§ **Dataset entries**
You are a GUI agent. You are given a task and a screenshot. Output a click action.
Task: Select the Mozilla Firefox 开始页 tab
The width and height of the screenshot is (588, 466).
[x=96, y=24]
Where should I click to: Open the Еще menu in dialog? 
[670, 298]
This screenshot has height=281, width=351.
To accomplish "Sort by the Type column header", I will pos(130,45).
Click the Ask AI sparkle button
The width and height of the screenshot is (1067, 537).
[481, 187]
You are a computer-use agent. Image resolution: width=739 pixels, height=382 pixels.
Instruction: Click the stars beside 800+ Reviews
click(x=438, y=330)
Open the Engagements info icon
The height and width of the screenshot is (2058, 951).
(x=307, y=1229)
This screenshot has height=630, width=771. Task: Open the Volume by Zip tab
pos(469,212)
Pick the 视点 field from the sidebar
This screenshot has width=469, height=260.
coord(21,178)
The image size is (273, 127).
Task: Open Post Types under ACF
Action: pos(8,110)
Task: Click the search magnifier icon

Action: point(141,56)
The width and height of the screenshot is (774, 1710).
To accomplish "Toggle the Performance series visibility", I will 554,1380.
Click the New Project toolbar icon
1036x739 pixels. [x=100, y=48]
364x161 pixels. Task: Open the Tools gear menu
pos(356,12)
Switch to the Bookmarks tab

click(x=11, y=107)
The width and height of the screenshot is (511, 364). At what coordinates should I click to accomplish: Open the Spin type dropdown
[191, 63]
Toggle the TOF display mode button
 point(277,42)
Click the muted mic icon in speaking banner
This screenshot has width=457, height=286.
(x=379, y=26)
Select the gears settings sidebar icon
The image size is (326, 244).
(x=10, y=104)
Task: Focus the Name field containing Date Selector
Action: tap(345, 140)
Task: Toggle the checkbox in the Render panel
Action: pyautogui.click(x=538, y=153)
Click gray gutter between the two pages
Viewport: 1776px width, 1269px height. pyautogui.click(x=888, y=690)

§ **ABOUT THIS TASK**
The lines in the records above that include the word "agent" must be copied out.

§ **WORKED SOLUTION**
You are a GUI agent. You are given a task and a screenshot. Output a click action.
You are a computer-use agent. Image resolution: width=739 pixels, height=382 pixels.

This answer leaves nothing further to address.